EXERCISE INSTRUCTIONS -
Reproduce the line containing "Where should I click to: Click the Limpar" and every line after it through the end of the records. Include nothing else.

SUPPLIED DATA -
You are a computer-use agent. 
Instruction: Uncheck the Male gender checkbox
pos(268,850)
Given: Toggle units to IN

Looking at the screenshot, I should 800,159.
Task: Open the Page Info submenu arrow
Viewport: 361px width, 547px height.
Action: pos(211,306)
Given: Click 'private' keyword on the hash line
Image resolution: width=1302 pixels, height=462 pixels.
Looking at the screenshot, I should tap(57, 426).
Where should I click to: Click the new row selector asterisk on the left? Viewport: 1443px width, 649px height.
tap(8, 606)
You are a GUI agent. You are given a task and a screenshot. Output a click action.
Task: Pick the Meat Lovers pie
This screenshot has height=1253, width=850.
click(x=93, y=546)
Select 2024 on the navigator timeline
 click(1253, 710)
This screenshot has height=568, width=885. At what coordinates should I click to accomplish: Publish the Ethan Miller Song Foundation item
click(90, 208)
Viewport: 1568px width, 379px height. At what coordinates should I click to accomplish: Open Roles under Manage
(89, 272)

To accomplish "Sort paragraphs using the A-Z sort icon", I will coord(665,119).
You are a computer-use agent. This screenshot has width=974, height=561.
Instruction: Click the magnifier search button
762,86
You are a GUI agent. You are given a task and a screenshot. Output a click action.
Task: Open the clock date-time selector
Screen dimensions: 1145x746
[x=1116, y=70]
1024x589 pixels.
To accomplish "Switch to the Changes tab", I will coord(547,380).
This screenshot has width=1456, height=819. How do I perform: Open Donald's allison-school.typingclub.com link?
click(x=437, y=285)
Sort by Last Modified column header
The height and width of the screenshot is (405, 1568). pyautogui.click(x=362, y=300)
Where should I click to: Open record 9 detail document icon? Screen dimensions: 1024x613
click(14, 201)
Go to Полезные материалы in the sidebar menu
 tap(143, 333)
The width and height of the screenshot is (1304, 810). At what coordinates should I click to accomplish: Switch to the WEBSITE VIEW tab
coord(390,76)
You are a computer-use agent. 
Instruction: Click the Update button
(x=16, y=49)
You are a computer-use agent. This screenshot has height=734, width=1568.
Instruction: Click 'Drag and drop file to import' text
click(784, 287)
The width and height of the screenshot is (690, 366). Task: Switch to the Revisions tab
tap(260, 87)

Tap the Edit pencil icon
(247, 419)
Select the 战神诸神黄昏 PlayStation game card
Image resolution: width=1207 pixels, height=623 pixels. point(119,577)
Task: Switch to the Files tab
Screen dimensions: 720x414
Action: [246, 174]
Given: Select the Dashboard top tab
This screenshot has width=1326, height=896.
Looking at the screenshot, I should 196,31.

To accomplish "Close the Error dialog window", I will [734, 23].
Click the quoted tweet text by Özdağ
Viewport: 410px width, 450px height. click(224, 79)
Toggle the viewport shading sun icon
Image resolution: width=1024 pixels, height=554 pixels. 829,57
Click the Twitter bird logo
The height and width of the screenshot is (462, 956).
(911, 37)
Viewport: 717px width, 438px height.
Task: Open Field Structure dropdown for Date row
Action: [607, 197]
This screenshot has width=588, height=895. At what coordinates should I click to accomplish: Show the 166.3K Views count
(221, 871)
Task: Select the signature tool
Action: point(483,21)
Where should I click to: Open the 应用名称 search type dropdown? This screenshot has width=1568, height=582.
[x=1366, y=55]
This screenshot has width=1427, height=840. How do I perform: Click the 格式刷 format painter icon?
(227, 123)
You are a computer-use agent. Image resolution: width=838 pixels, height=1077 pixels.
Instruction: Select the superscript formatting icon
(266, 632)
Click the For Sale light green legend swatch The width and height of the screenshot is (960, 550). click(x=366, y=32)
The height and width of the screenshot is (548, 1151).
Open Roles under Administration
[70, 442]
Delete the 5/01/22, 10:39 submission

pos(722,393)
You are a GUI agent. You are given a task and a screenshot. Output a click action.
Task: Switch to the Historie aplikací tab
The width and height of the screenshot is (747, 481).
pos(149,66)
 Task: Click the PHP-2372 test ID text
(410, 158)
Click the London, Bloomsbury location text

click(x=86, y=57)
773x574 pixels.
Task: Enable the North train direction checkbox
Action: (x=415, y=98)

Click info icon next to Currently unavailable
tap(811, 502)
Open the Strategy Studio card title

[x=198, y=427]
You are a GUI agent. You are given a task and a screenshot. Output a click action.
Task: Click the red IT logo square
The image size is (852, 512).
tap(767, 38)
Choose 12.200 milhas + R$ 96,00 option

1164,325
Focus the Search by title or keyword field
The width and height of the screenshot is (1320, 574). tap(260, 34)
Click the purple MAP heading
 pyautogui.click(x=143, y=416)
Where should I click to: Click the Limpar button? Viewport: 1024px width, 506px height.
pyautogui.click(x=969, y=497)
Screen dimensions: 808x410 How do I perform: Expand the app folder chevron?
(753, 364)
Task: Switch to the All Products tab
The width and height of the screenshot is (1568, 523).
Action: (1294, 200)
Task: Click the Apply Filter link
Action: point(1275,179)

EXPECTED OUTPUT -
Where should I click to: Click the Limpar button? Viewport: 1024px width, 506px height.
pyautogui.click(x=969, y=497)
Screen dimensions: 808x410 How do I perform: Expand the app folder chevron?
(753, 364)
Task: Switch to the All Products tab
The width and height of the screenshot is (1568, 523).
Action: (1294, 200)
Task: Click the Apply Filter link
Action: point(1275,179)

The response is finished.